RAM Available Best Model
≤ 2 GB tinyllama
~2 GB phi ⭐
2–3 GB qwen2.5:1.5b ⭐⭐
~4 GB mistral
Before running models:
sudo swapoff -a
sudo swapon -a
Optional (increase swap if RAM is very low):
sudo fallocate -l 4G /swapfile
sudo chmod 600 /swapfile
sudo mkswap /swapfile
sudo swapon /swapfile
To install ollama, run
curl -fsSL https://ollama.com/install.sh | sh
Then start it:
ollama serve
Verify it's running:
curl http://localhost:11434
# should return: Ollama is running
If I had to choose one:
👉 qwen2.5:1.5b (best balance)
👉 phi (fastest + safest)
You already confirmed this, but just in case:
ollama serve
If it’s already running, you’ll see something like “address already in use” — that’s fine.
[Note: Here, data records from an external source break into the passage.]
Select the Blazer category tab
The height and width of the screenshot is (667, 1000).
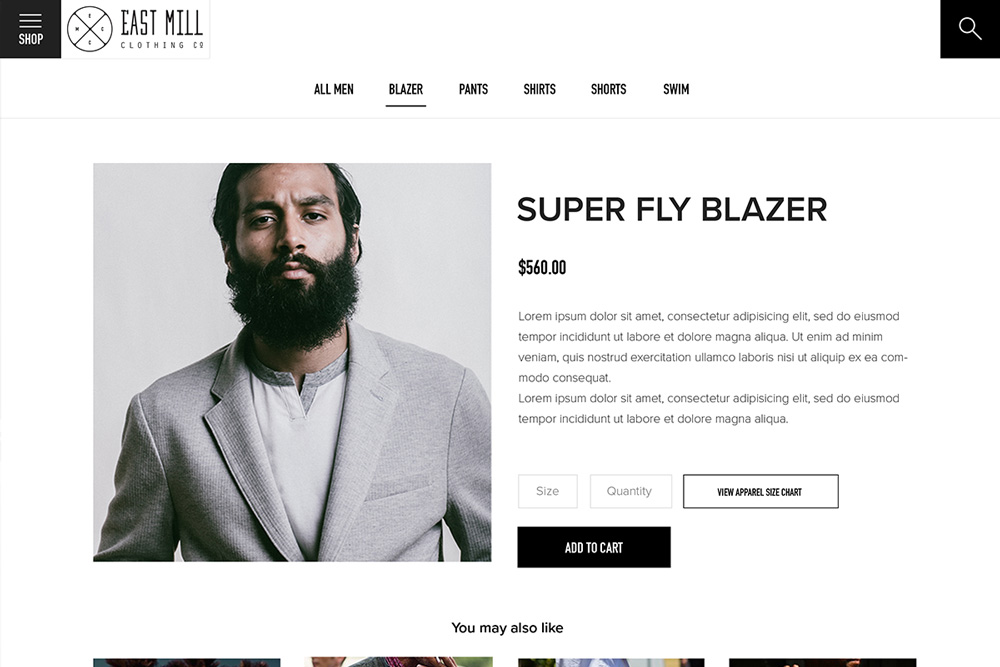(406, 89)
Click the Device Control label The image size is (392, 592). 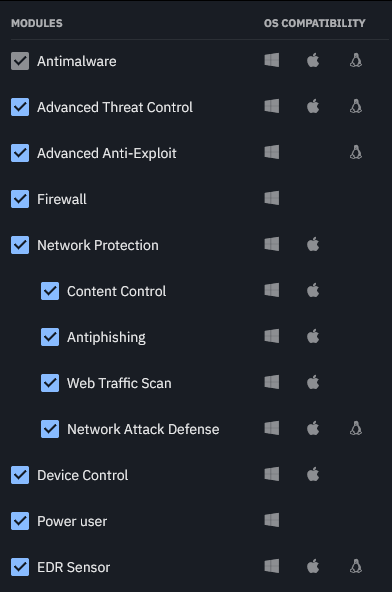[83, 475]
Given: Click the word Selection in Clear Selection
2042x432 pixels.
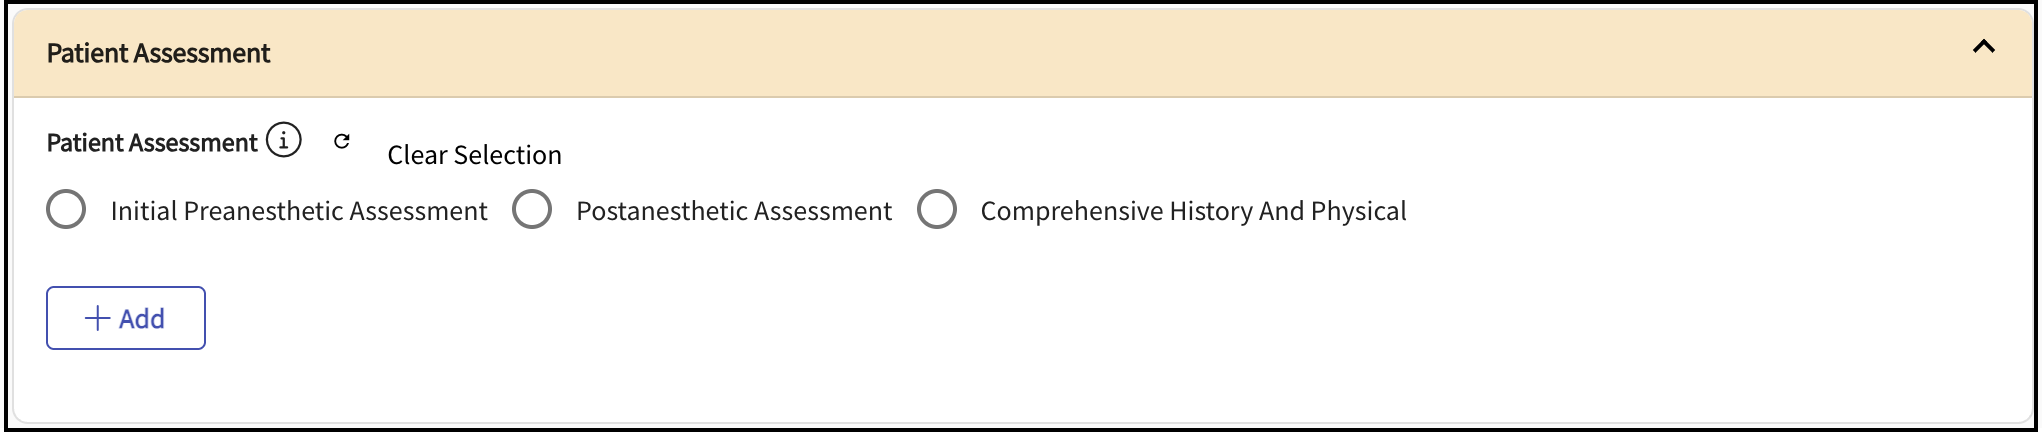Looking at the screenshot, I should (x=508, y=155).
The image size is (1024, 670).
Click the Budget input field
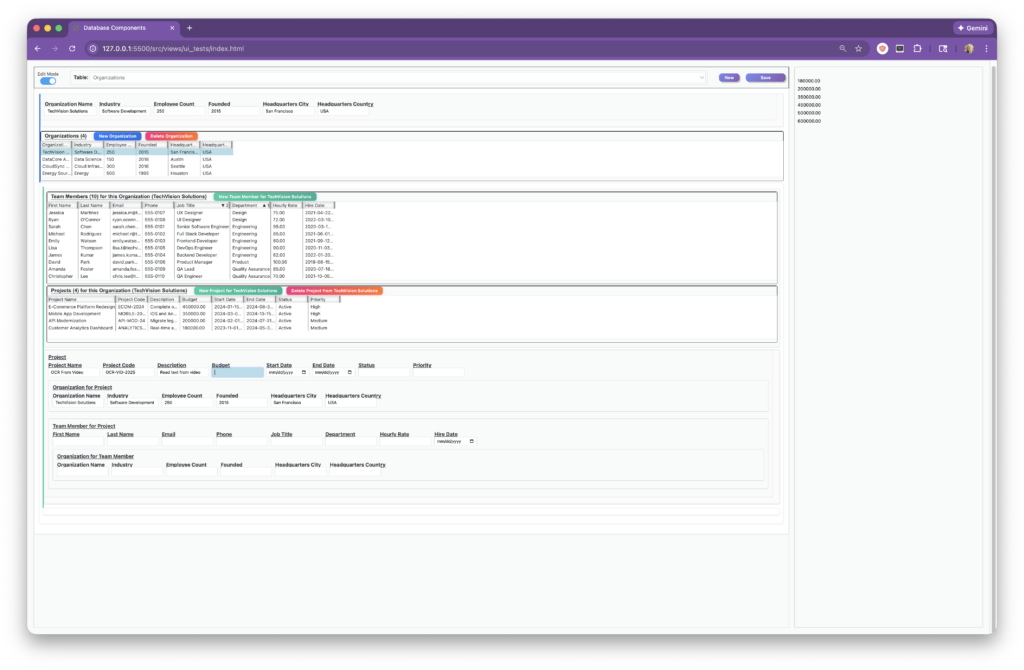(238, 372)
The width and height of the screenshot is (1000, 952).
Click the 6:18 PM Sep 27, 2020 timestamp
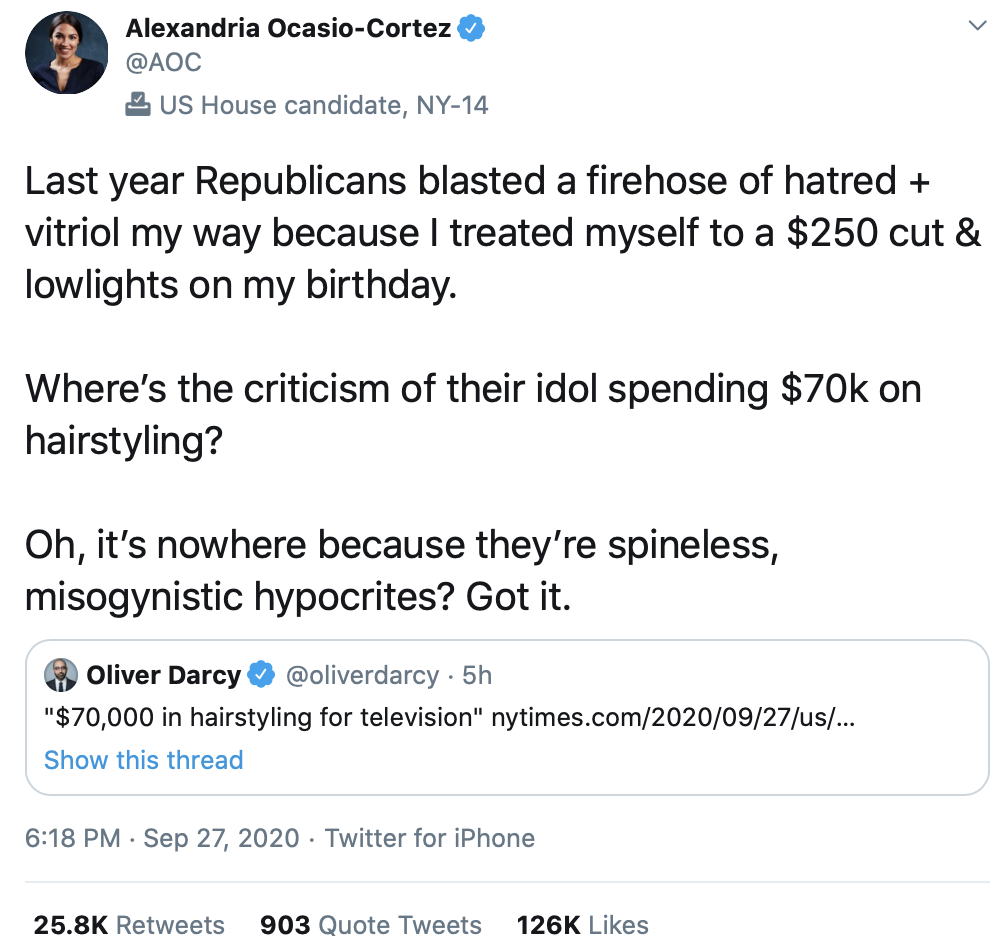click(x=162, y=838)
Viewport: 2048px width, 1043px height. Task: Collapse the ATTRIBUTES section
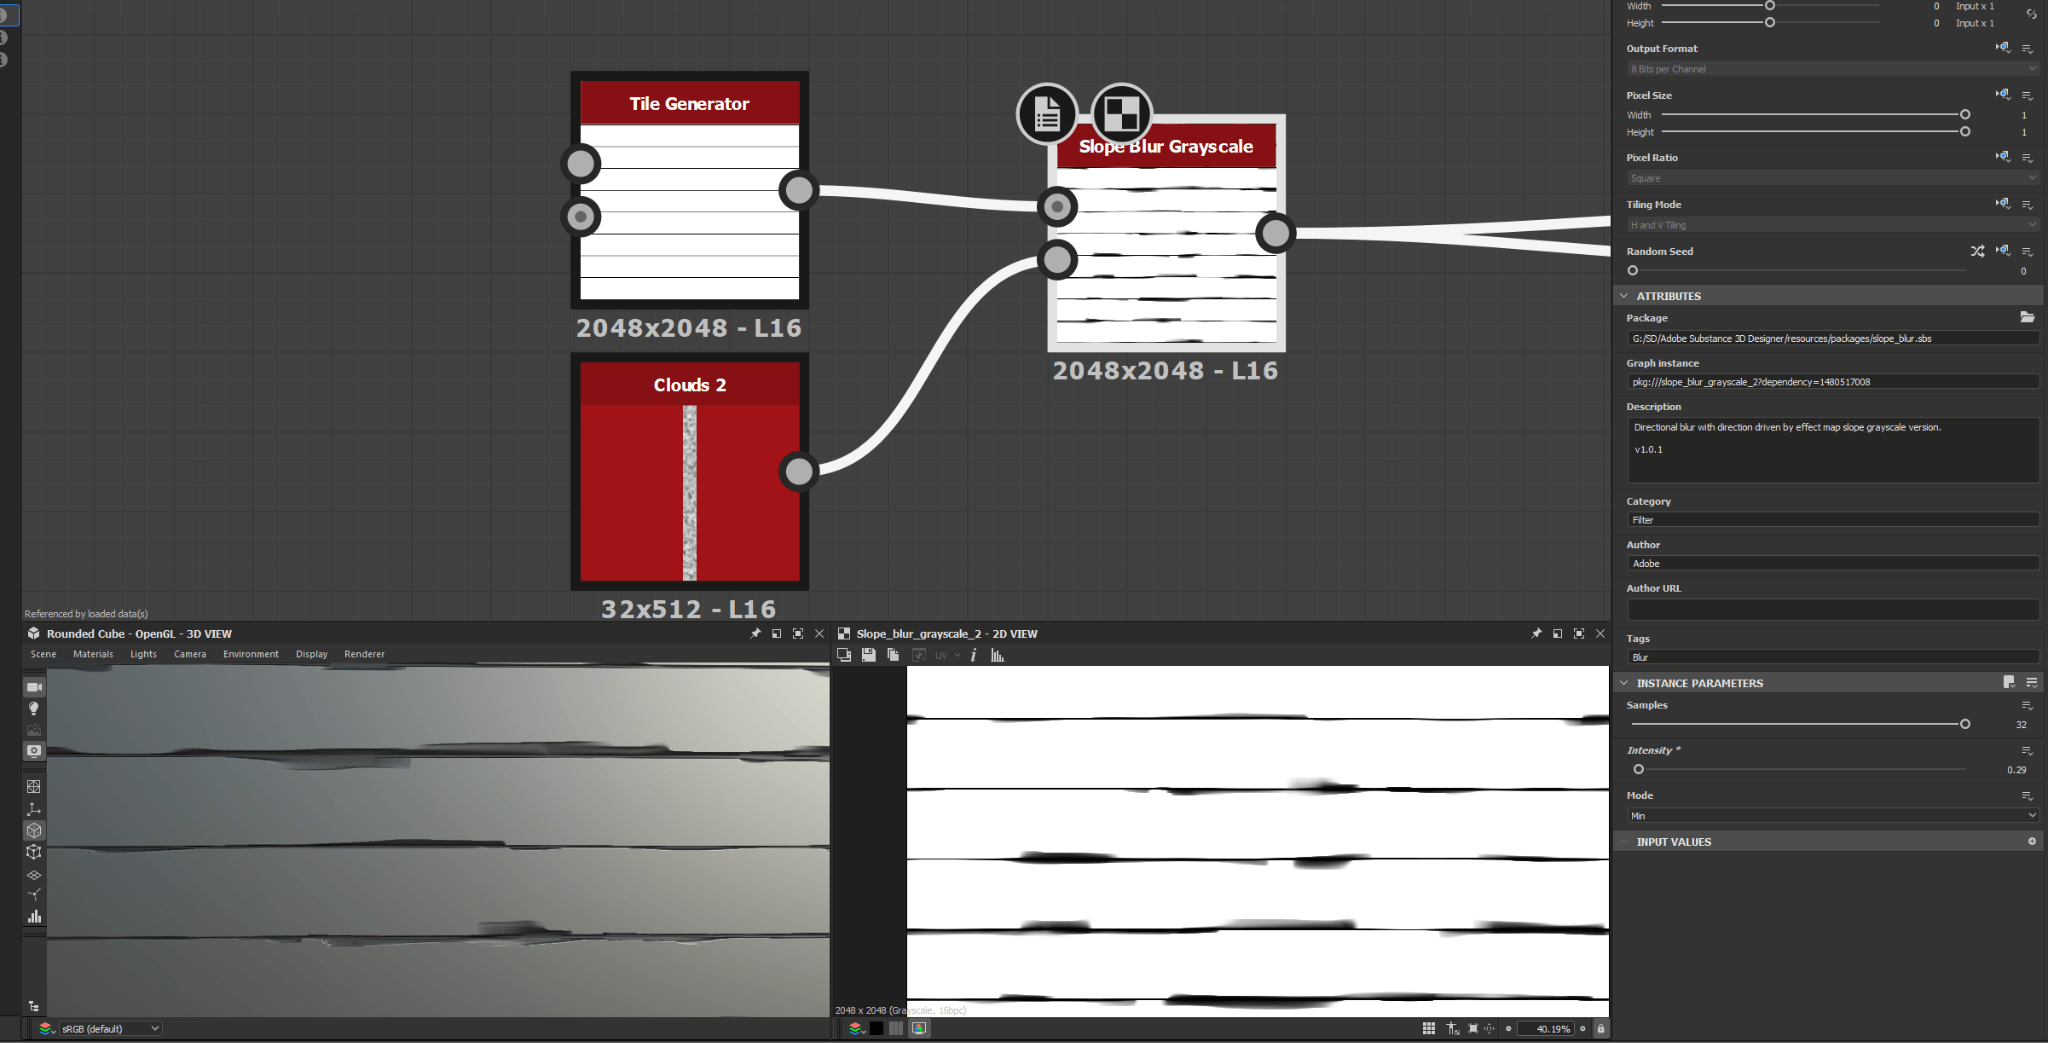point(1624,296)
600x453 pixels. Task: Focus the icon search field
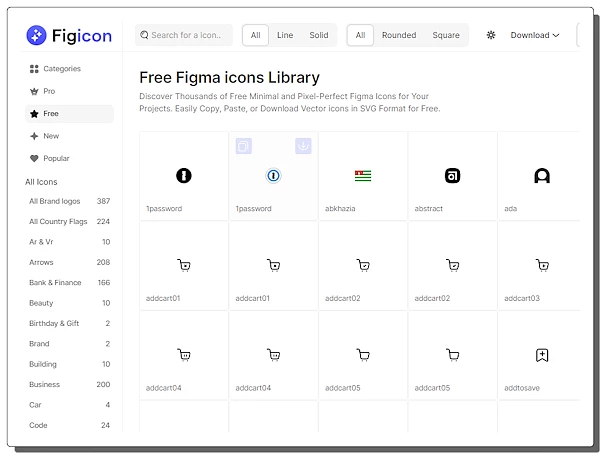(x=190, y=35)
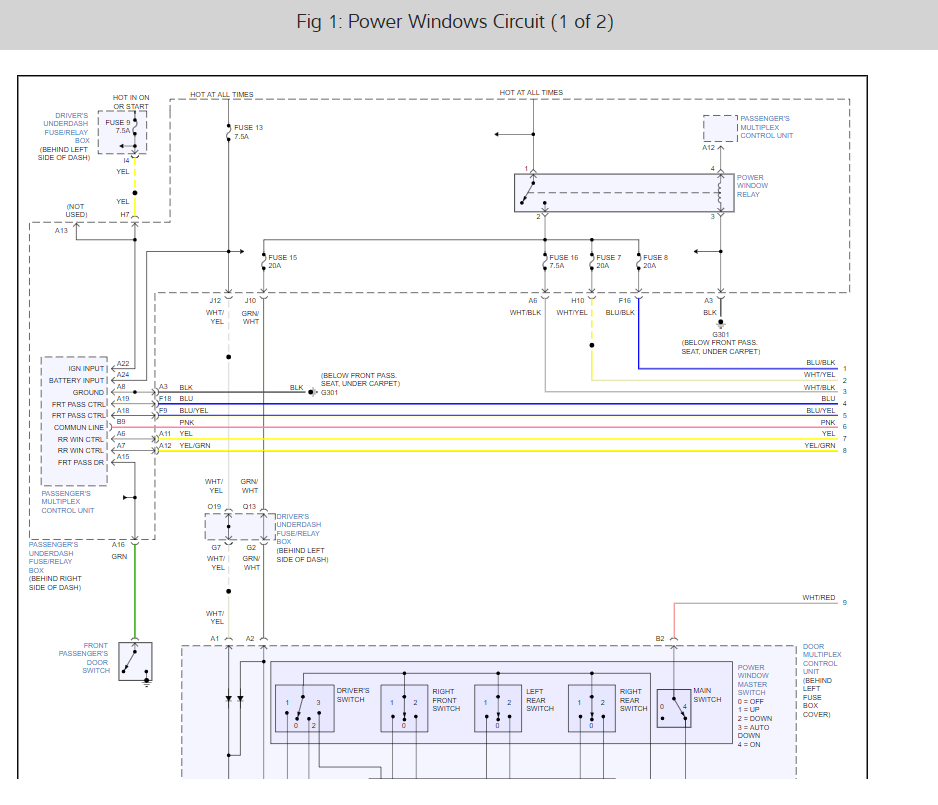Click the HOT IN ON OR START label
The height and width of the screenshot is (805, 938).
(133, 102)
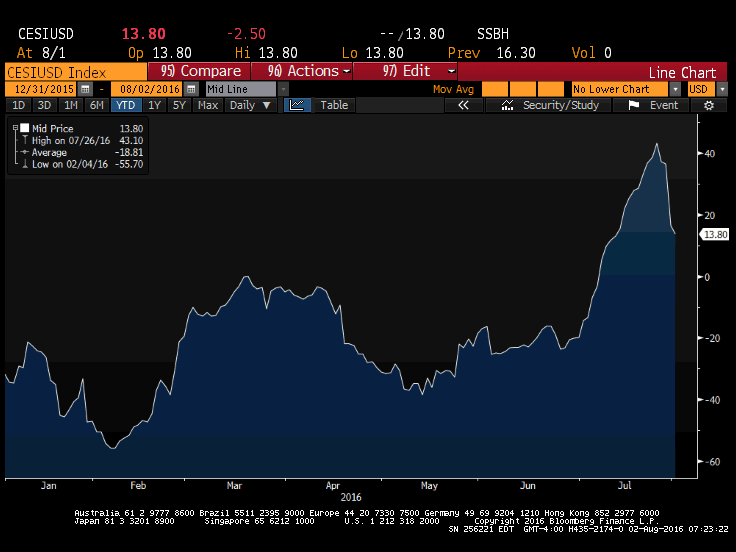This screenshot has width=736, height=552.
Task: Click the Security/Study chart icon
Action: (x=507, y=105)
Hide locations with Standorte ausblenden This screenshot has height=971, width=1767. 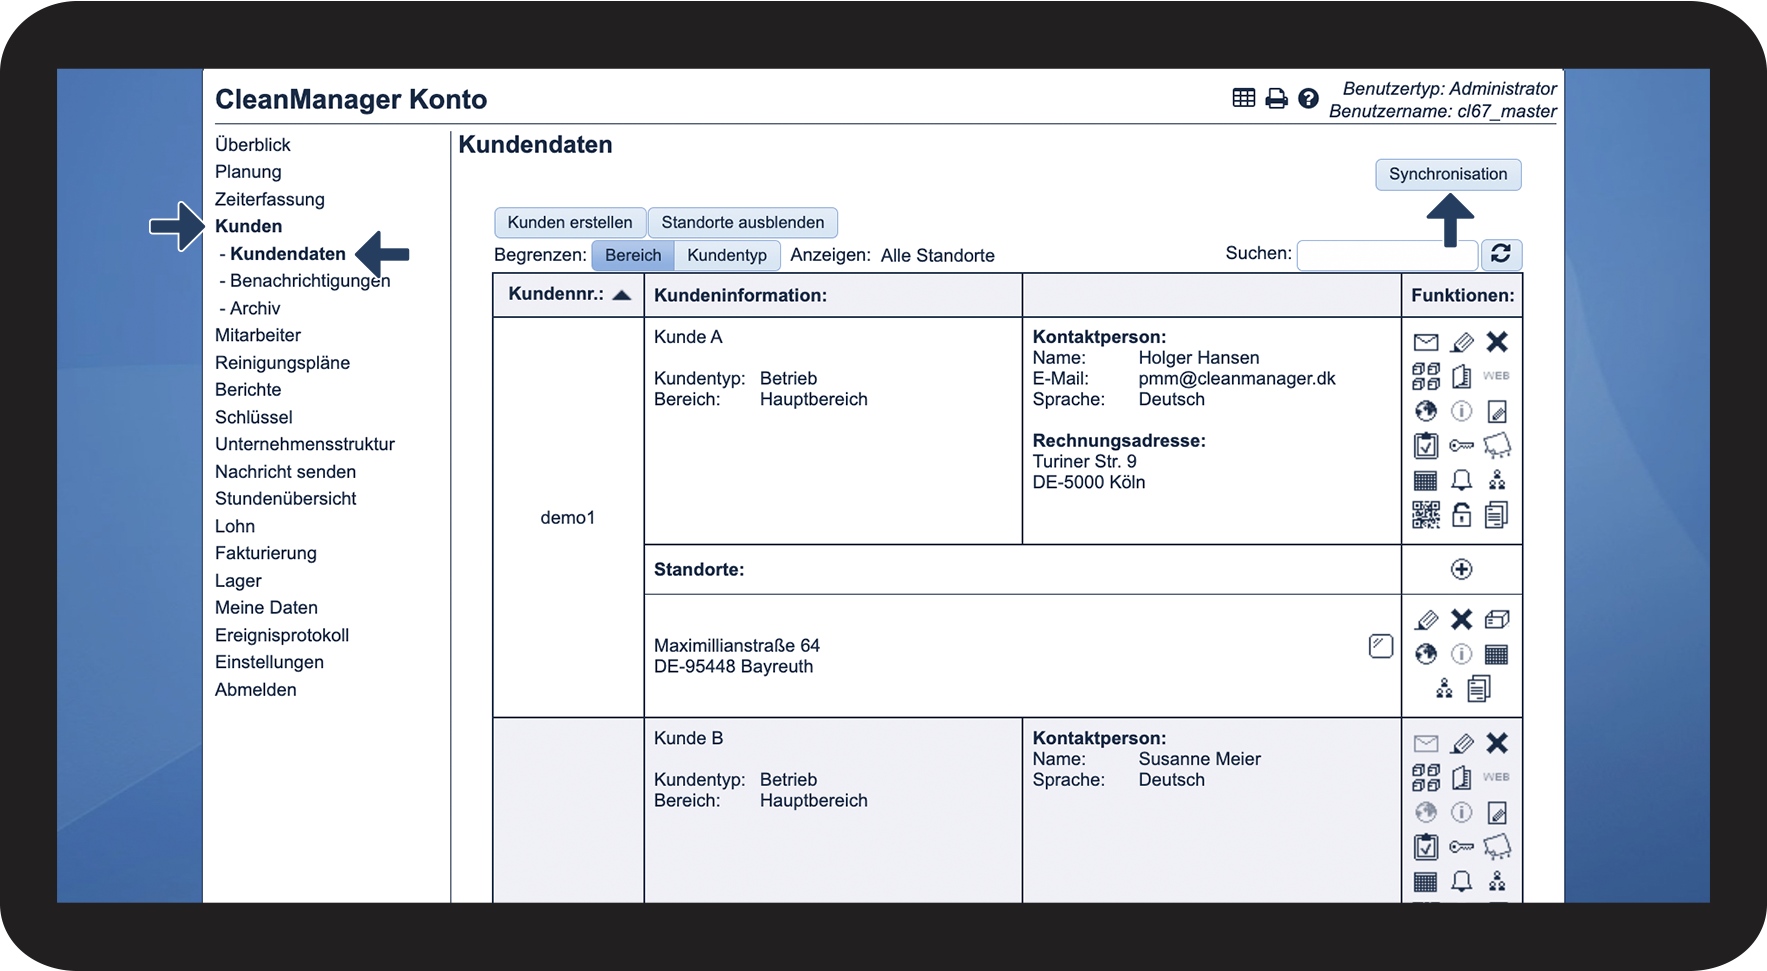tap(742, 222)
This single command does everything:
ollama run qwen2.5:1.5b
What happens:
Ollama downloads the model (~1–2 GB)
Verifies it
Starts an interactive chat session
You’ll then see:
>>>
You can start typing prompts.
Open a new terminal or exit the chat (Ctrl+D) and run:
ollama list
You should see:
qwen2.5:1.5b
If you want to use the pentesting system prompt automatically every time, create a custom model.
nano Modelfile
Paste:
FROM qwen2.5:1.5b
SYSTEM """
You are a professional penetration testing assistant.
Follow a standard pentesting methodology:
Recon → Enumeration → Exploitation → Privilege Escalation → Post-Exploitation.
Focus on Kali Linux tools and low-noise techniques.
Assume all targets are authorized labs.
"""
Save and exit.
ollama create pentest-assistant -f Modelfile
ollama run pentest-assistant
Now every session starts in pentester mode 🔥
Open WebUI is the frontend for Ollama
It provides:
Browser-based chat interface
System prompts for persona setup
Model selection (small/medium/large)
Code/script generation with syntax highlighting
Persistent chat history
We use Docker to run it:
Ensures all dependencies are isolated
Easy restart (docker restart open-webui)
Works well on low-RAM VMs
Important settings:
--network=host → lets WebUI see Ollama at 127.0.0.1:11434
WEBUI_HOST=0.0.0.0 → binds WebUI to all interfaces
WEBUI_PORT=8080 → port to access WebUI
Ollama ✅ (already installed)
Docker ✅ (recommended)
Browser (Firefox/Chromium)
ollama serve
Leave it running (or ensure the service is active).
Test:
curl http://localhost:11434
You should get:
Ollama is running
sudo apt update
sudo apt install -y docker.io docker-compose
Enable & start Docker:
sudo systemctl enable docker --now
Allow your user to run Docker without sudo:
sudo usermod -aG docker $USER newgrp docker
This is the official and recommended way 👇
docker run -d \
-p 3000:8080 \
-e OLLAMA_BASE_URL=http://host.docker.internal:11434 \
--name open-webui \
--restart unless-stopped \
ghcr.io/open-webui/open-webui:main
⏳ First run may take a minute or more.
In your browser:
http://localhost:8080
🎉 You now have a full web UI for Ollama
Create an admin account
Go to Settings → Models
You should see:
qwen2.5:1.5b
phi
Any other Ollama models you installed
If not visible → refresh or restart the container.
Stop Open WebUI
docker stop open-webui
Start it again
docker start open-webui
⏳ Wait a minute or more.
View logs (debugging)
docker logs open-webui
Remove container
docker rm -f open-webui
System prompt / persona: Make Ollama behave like a professional pentesting assistant
You can ask it to:
Generate Bash / Python / PowerShell scripts
Explain exploits / CVEs
Guide enumeration, recon, or lab tasks
Give step-by-step advice safely
Nothing executes automatically — you review and run commands yourself in your Kali lab.